Following sacrifice, parotid glands were obtained from animals. Tissues were quickly removed, cleaned of extraneous tissue, cut into multiple pieces (∼5×5×5 mm), fixed in 10% formalin, embedded in paraffin, and then sectioned at 3-4 μm. The sections were either (i) stained with hematoxylin and eosin, and examined for evidence of pathological changes (there were none observed) or (ii) processed for evidence of AQP1 expression exactly as described previously ¹⁴.

Collection of blood and saliva

Parotid saliva was collected, and salivary flow rates determined, using a modified Carlson-Cittenden cup ¹⁴ on anesthetized animals following an intramuscular injection of pilocarpine (0.1mg/kg). The collection device was identical to that used clinically in collecting parotid saliva from children and adolescents (9mm inner ring diameter; 16 mm outer ring diameter). Parotid saliva was collected from each parotid gland of all animals for ∼10 min on the days indicated in the Results section and figures. Blood was obtained from the precaval vein at the same time points.

Western blot analyses

Western blots for hAQP1 expression were performed as previously described ¹⁴. In brief, frozen tissue samples were thawed on wet ice, placed in ice-cold homogenization buffer (TE buffer, 10mM Tris-HCl, pH 7.4), minced with scissors, and homogenized in a Polytron homogenizer (twice, in 10 sec bursts at setting 5). After centrifugation at 1,000g for 10 min, supernatants were collected and re-centrifuged at 17,000g for 30 min. The resulting supernatant was discarded and the final pellet re-suspended in 20 μL loading buffer. A protein assay was performed and 10 μg of protein was loaded per lane for gel electrophoresis and Western blotting. Samples were electrophoresed in 12% SDS polyacrylamide gels, and incubated with anti-sera directed at the C-terminus of hAQP1, as previously reported ¹⁴.

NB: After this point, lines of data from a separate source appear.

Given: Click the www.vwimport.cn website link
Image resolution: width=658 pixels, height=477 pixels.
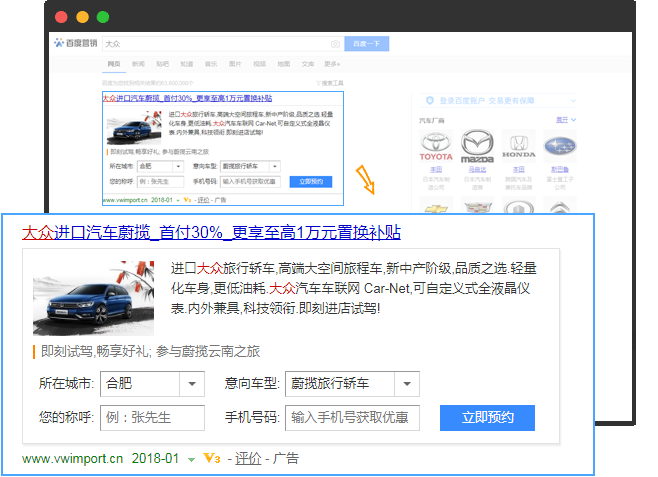Looking at the screenshot, I should point(72,459).
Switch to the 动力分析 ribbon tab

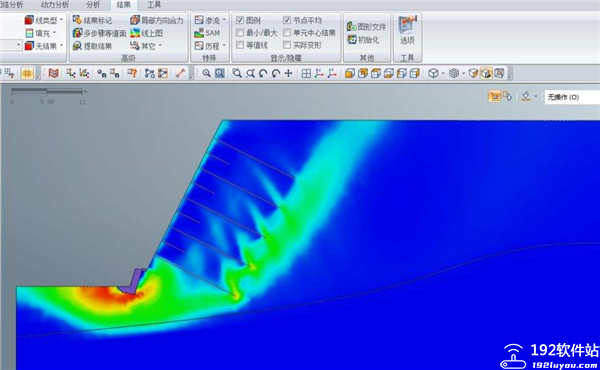click(x=55, y=5)
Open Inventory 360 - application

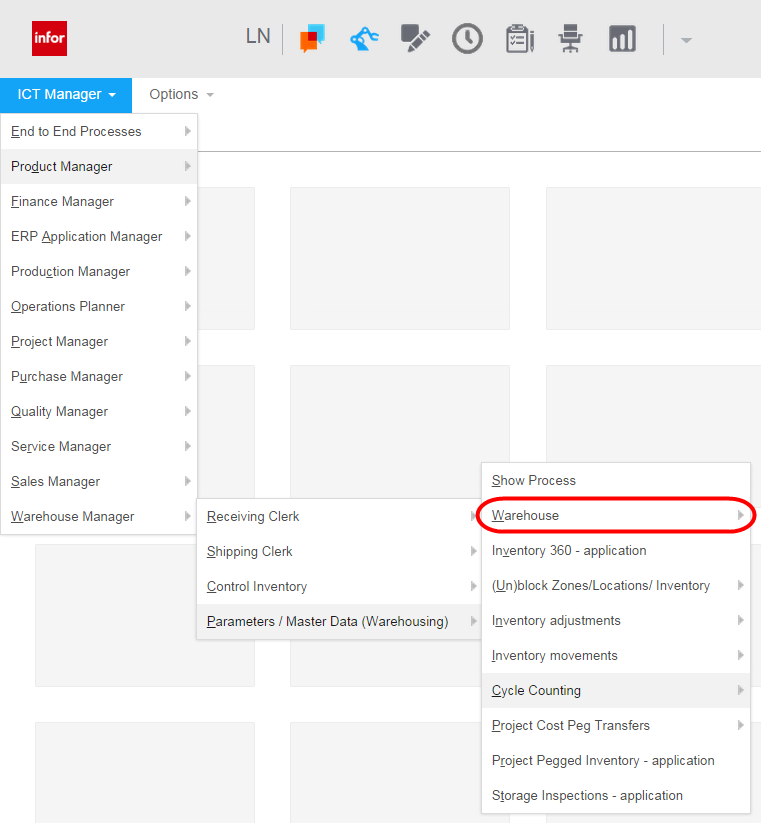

Clinical laboratory analyses with blood and saliva samples

As previously reported ¹⁴, collected saliva and blood samples were analyzed by standard clinical chemistry and, for blood, hematology procedures. Serum analyses performed included Na⁺, K⁺, Cl^-, Ca²⁺, phosphorous, glucose, total protein, albumin, globulin, aspartate aminotransferase, alanine aminotransferase, lactate dehydrogenase, blood urea nitrogen, alkaline phosphatase, amylase, and creatinine. Hematology analyses included the number of white blood cells, red blood cells, platelets, hematocrit, concentration of hemoglobin, mean corpuscular volume, % lymphocytes, % monocytes, and % granulocytes. Parotid saliva samples were analyzed for total protein, albumin, amylase, Na⁺, K⁺, Cl^-, Ca²⁺, and PO₄^-. Data at different time points were analyzed using a one-way analysis of variance followed by the Tukey test, and representative results are shown in Table 1 and Supplementary Table 1. For analyses of salivary protein composition (Supplementary Figure 2), 10 μL of each parotid saliva sample was electrophoresed in 12% SDS polyacrylamide gels, as described above, and silver stained as reported ³².

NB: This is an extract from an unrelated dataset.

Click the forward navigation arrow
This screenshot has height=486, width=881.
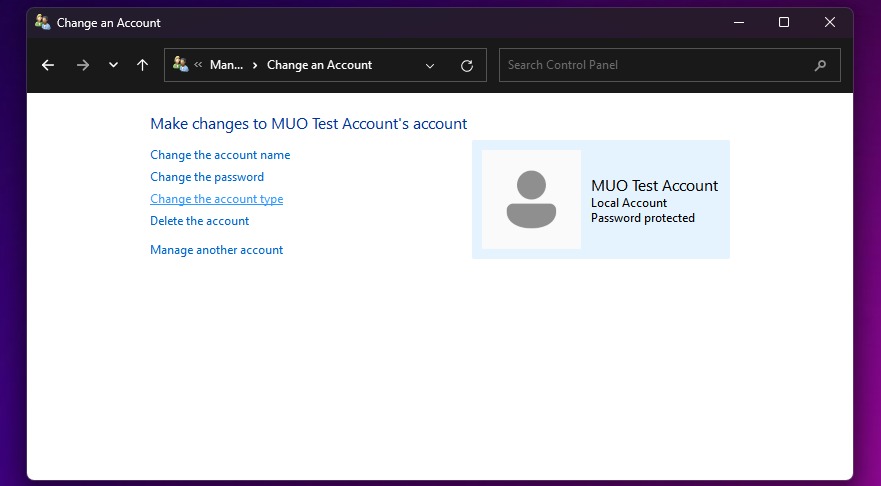point(83,65)
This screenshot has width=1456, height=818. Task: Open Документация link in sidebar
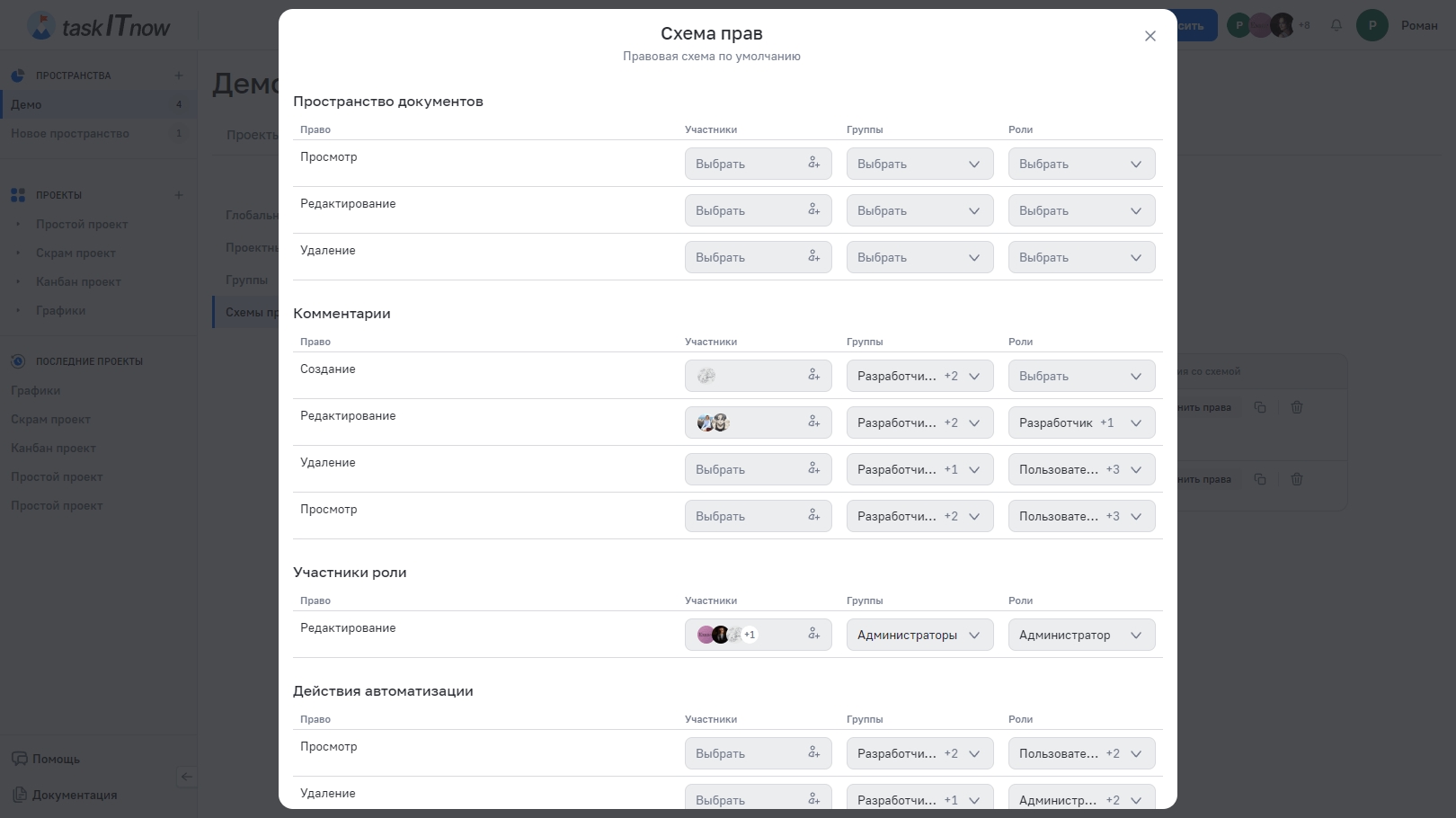(75, 795)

Assessment of AAV2 serum neutralizing antibodies

To determine whether neutralizing antibodies to AAV2 were present in serum, we evaluated all serum samples using an assay similar to one previously described by Katano et al ³³. Titers are reported as that dilution of serum that resulted in a 50% inhibition in measuring transduction of 293 cells with an AAV2 vector expressing green fluorescence protein.

Assessment of serum and salivary cytokine levels

Serum and saliva samples were examined by enzyme-linked immunoabsorbance assays (ELISAs; all from R&D Systems; Minneapolis, MN) for the presence of several cytokines: GM-CSF, interleukin-2, interleukin-6, interferon γ, and macrophage inhibitory protein-1β. Prior to measuring actual experimental samples, randomly chosen serum and saliva samples were tested for ELISA interference using spiking assays with standard proteins obtained with the ELISA kits. None of the samples showed evidence for assay inhibition or enhancement. All samples used for final data determination were assayed in duplicate.